Walburga sagt dazu folgendes: «Ich habe das 70ste Lebensjahr überschritten, ich bin im 72sten. Es ist für mich eine schöne Zeit. Ich habe überhaupt kein Problem damit, ich fühle mich wohl. Ich habe Freiraum, die Kinder sind erwachsen. Sie bringen mir die Enkelkinder und ich habe es am liebsten, wenn meine ganze Familie so viel als möglich um mich herum ist. Ich geniesse meinen jetzigen Stand, wo ich mir Zeit lassen, die Kinder und Enkel geniessen kann und wenn ich am Abend müde bin, gehen sie alle wieder nach Hause und ich habe meinen Frieden.
Ich fühle mich auch gar nicht so alt. So lange alles gut läuft merke ich das Alter gar nicht, es tut nicht weh.»
Was bedeutet Dir Mauren?
Walburga Matt sagt kurz und bündig: «Mauren ist meine Heimat, hier lebe und wohne ich. Ich habe meine Familie da. Es ist der schönste Ort.»
Was bedeutet für Dich 300 Jahre Liechtenstein?
Walburga Matt: «Das ist eine ganz lange Geschichte und ich kann nur so weit zurückblicken, als ich diese Zeit selbst erlebt habe.
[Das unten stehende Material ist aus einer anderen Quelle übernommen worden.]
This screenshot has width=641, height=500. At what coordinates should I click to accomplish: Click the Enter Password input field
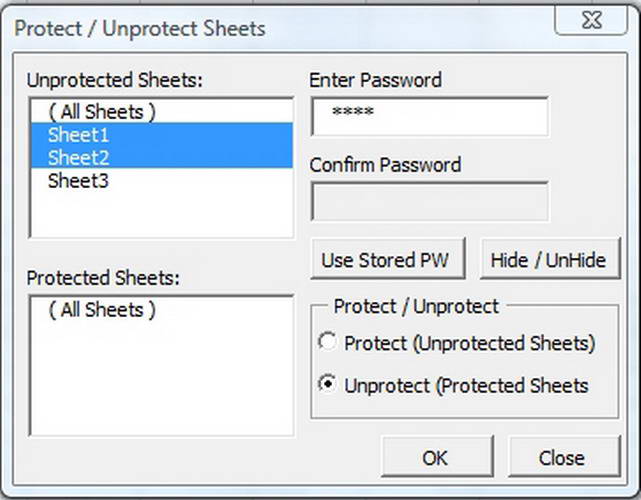(430, 116)
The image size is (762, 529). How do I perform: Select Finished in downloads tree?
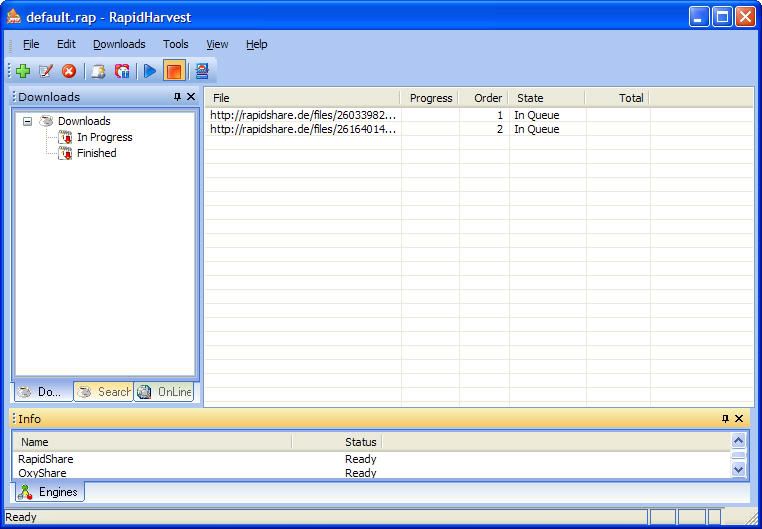[x=96, y=153]
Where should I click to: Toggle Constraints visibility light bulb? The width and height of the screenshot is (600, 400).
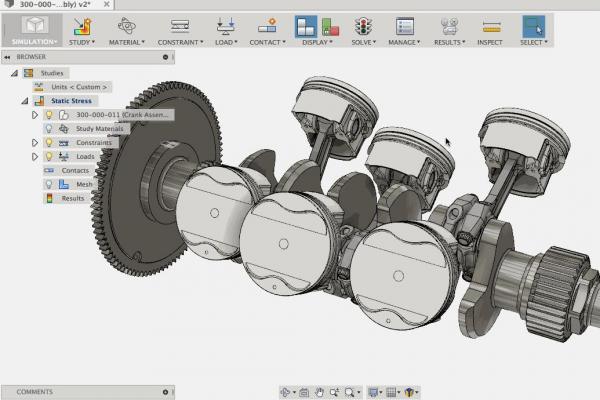(49, 143)
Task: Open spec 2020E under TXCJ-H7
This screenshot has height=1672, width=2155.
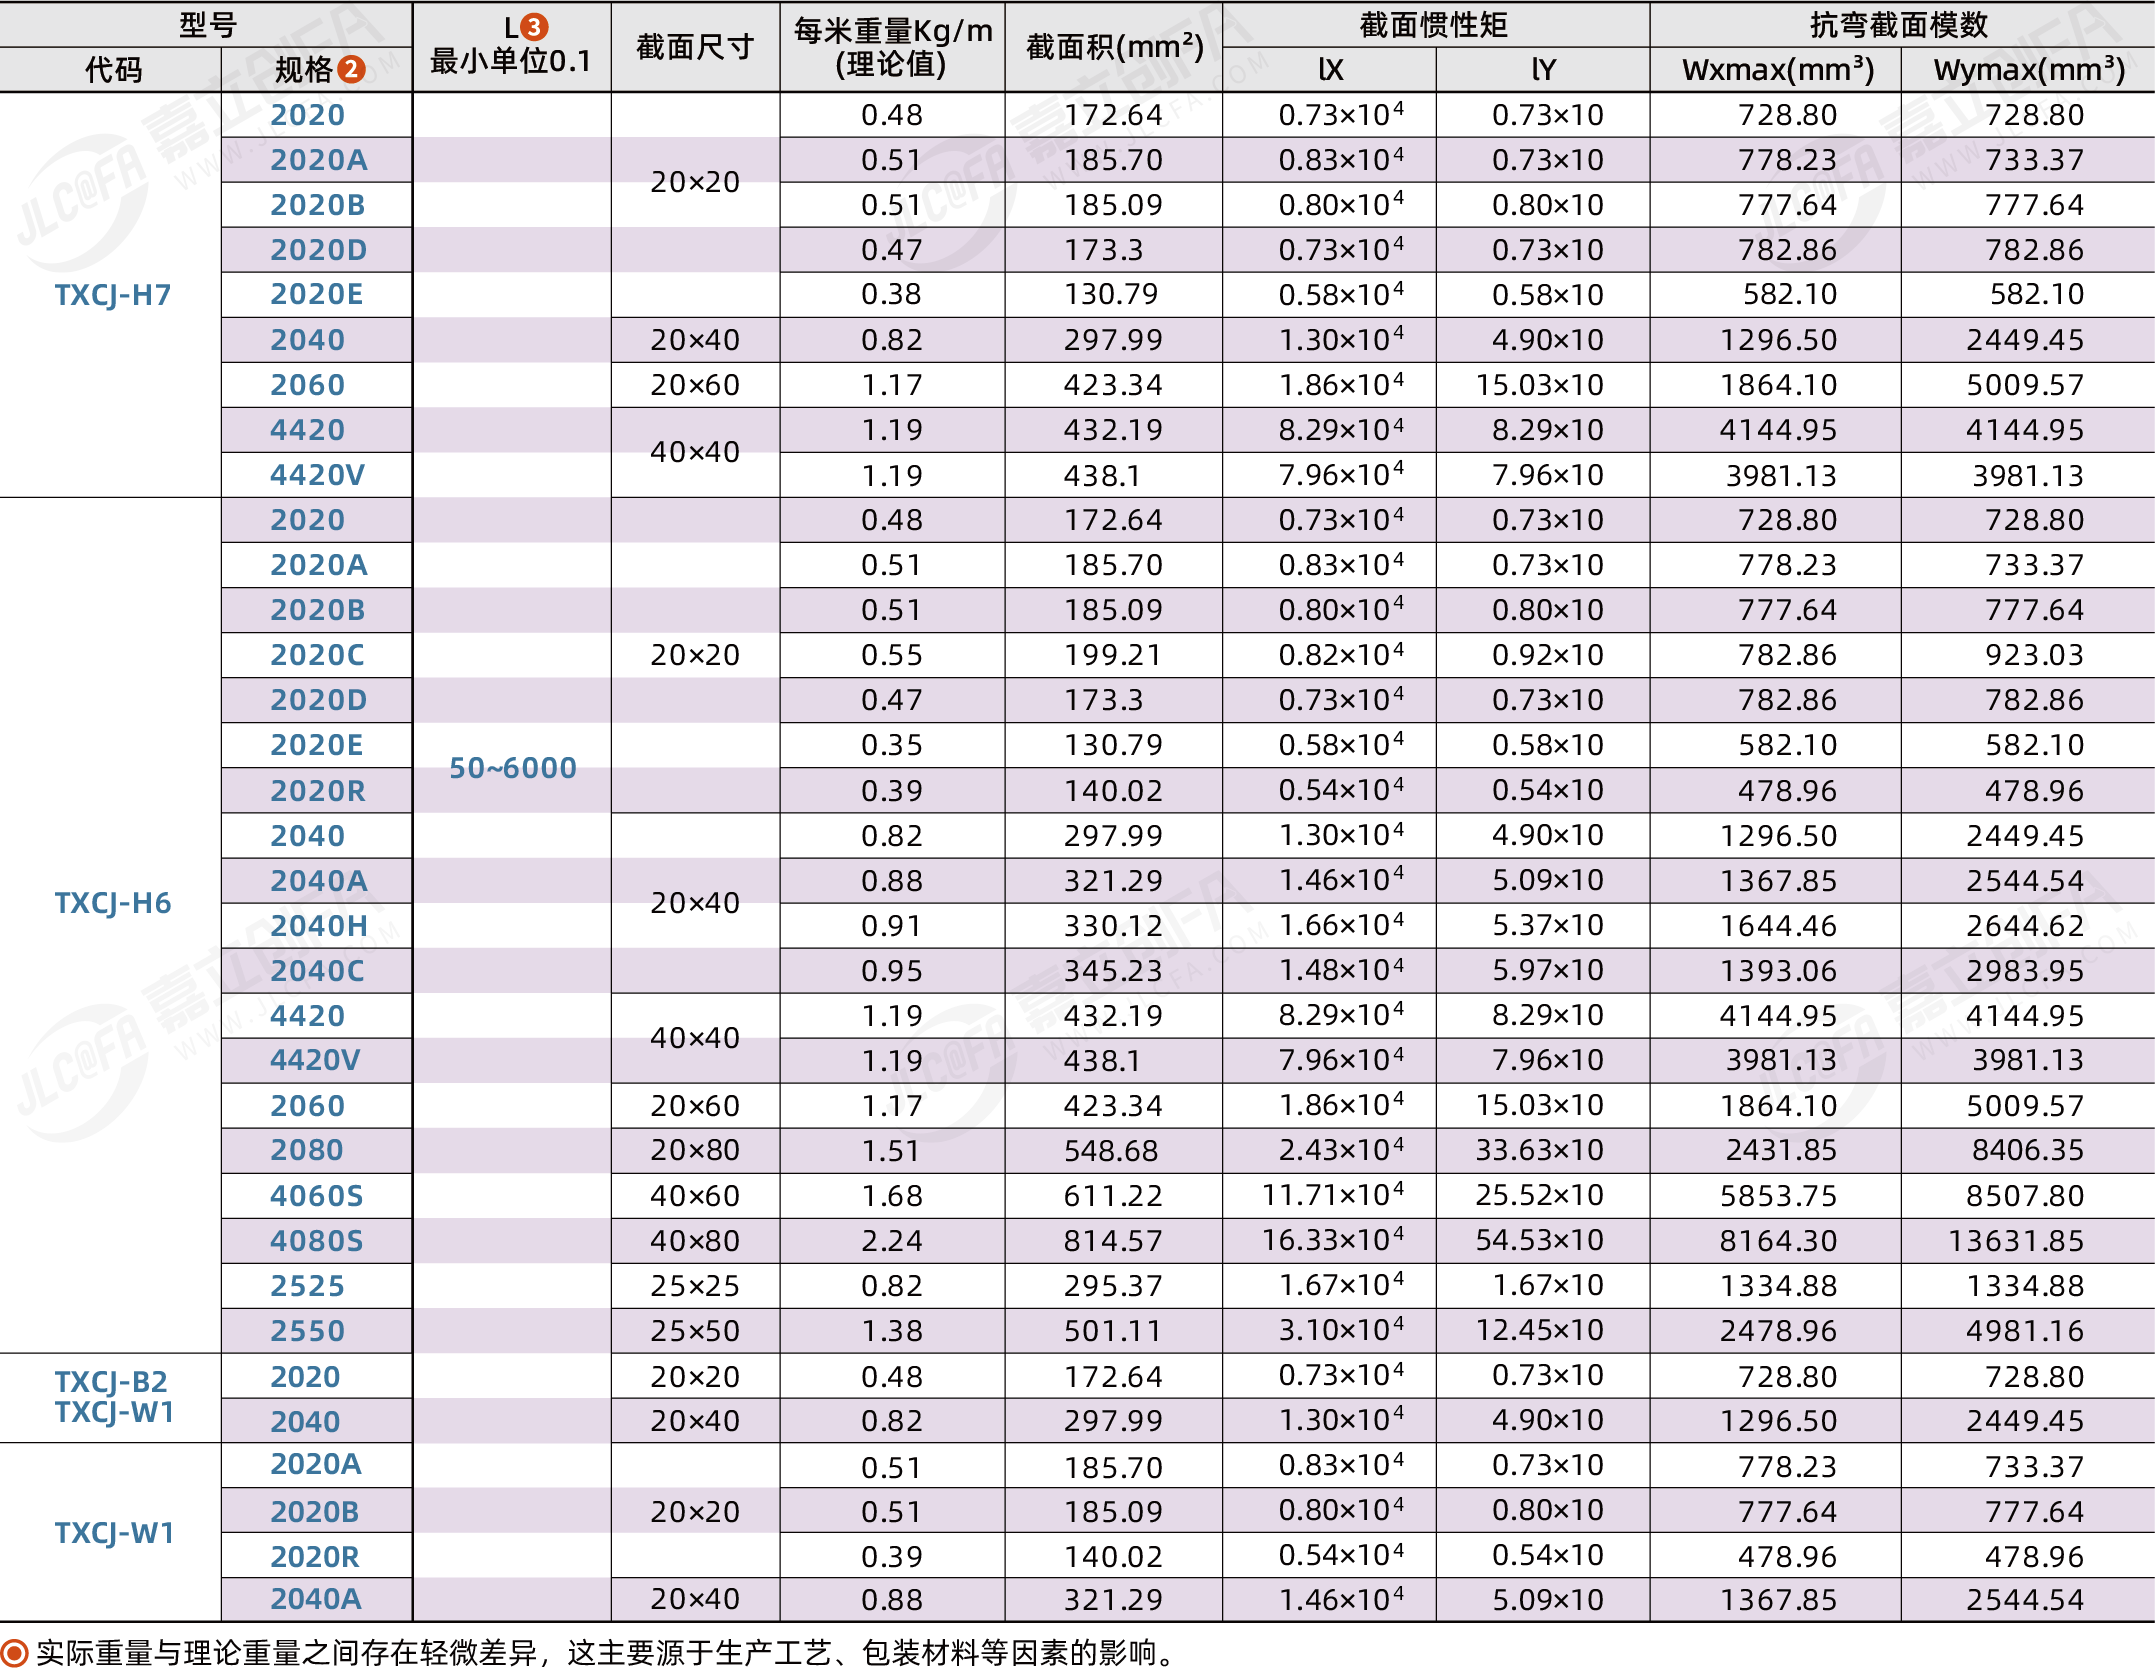Action: click(x=316, y=294)
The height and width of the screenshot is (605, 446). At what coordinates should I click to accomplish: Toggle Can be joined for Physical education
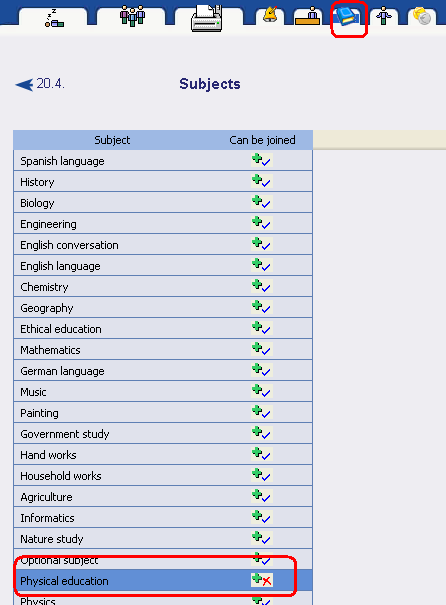[262, 580]
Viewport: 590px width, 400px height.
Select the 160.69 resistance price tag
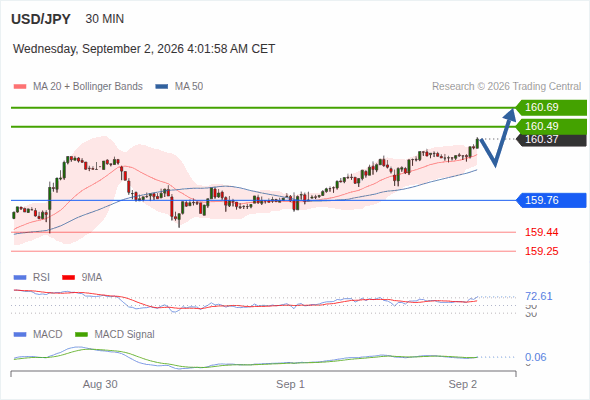coord(551,108)
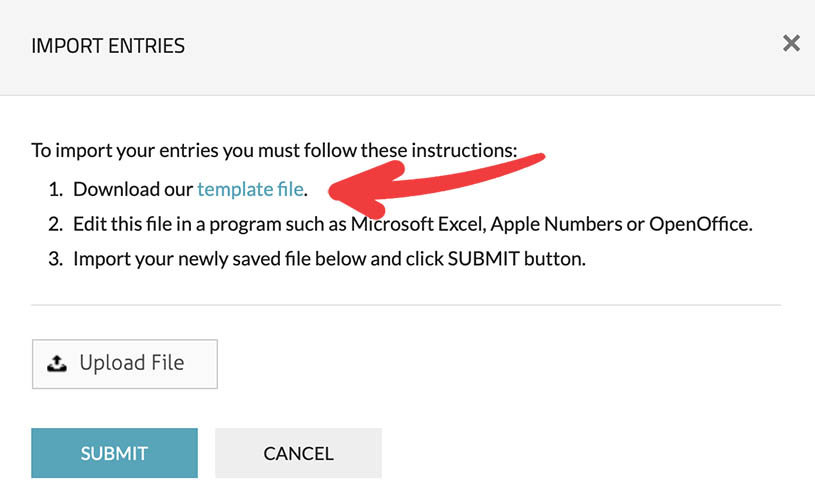Open the template file link
Viewport: 815px width, 492px height.
(250, 188)
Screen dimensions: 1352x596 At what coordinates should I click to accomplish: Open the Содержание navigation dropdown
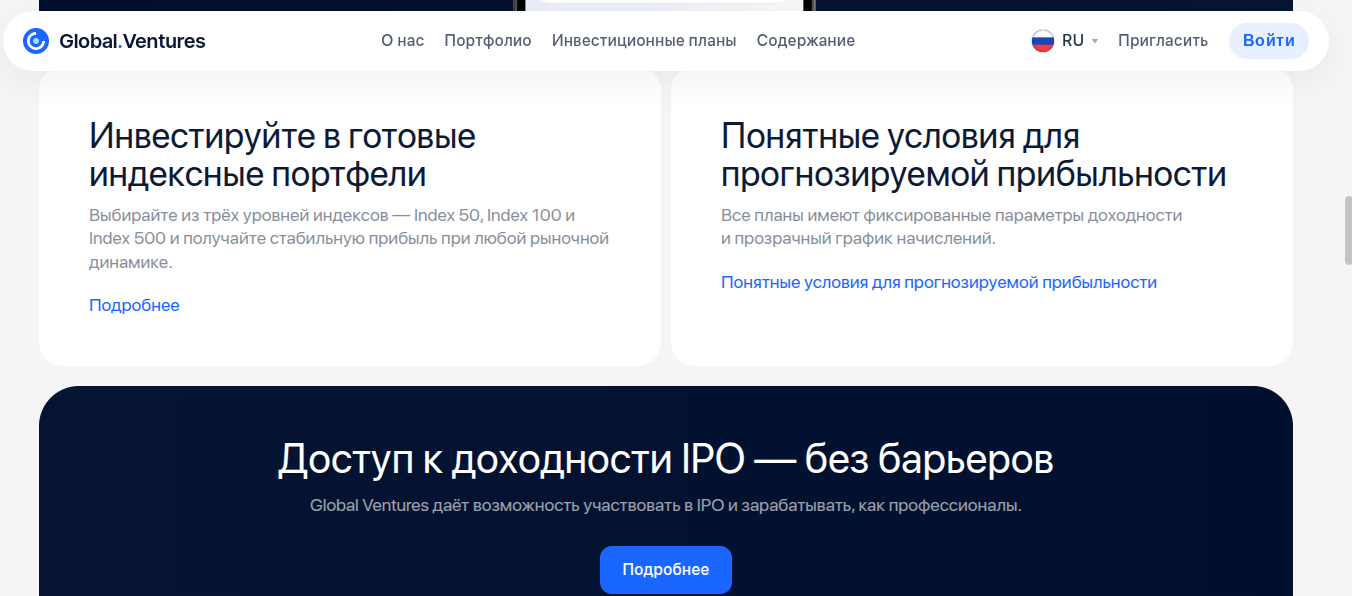tap(805, 40)
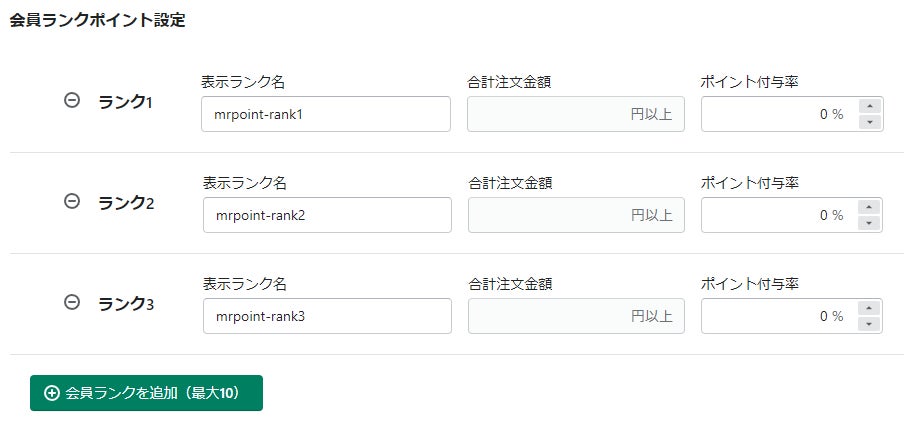
Task: Increase Rank 2 point rate with up arrow
Action: click(x=870, y=207)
Es ist sicher eine schwere Zeit gewesen für unsere Leute von damals und bis nach dem Zweiten Weltkrieg. Ich bin immer wieder erstaunt, was das kleine Land, ein Bauernland, wo die Leute arm gewesen sind, wie sich das entwickelt hat zum wirtschaftlich reichsten Land der Welt. Das finde ich unglaublich grossartig. Es gibt aber auch negative Seiten.
In diesem Zusammenhang finde ich das Fürstenhaus für unser Land sehr wichtig, Ich könnte es mir gar nicht wegdenken, wenn wir keinen Fürsten hätten. Wir wären ein Vorort von Feldkirch, glaube ich, nicht grösser und sicher unbedeutend, viel weniger bedeutend als mit dem Fürsten und seinem Weitblick, wo er uns hingesteuert hat.»
Auf die Zukunft angesprochen, meint Walburga Matt, dass sich das Land immer mehr zu einem Stadtstaat entwickelt. Sie hofft, dass das nicht so schnell geht und danit alles Grüne und Ländliche verschwindet.
Zum Schluss habe ich Walburga Matt gefragt, über was sie sich am meisten freue?
Walburga Matt: «Am meisten freut mich, dass ich gesund und «zwäg» bin und das ich mit meiner Familie zusammen sein kann und in dem schönen Mauren und Land wohnen darf. Das macht mich froh und glücklich. Ich bin zufrieden dabei!»
60PLUS dankt Walburga Matt für den interessanten Einblick in ihr Leben und wünscht ihr und der Familie frohe Weihnachten und alles Gute im neuen Jahr!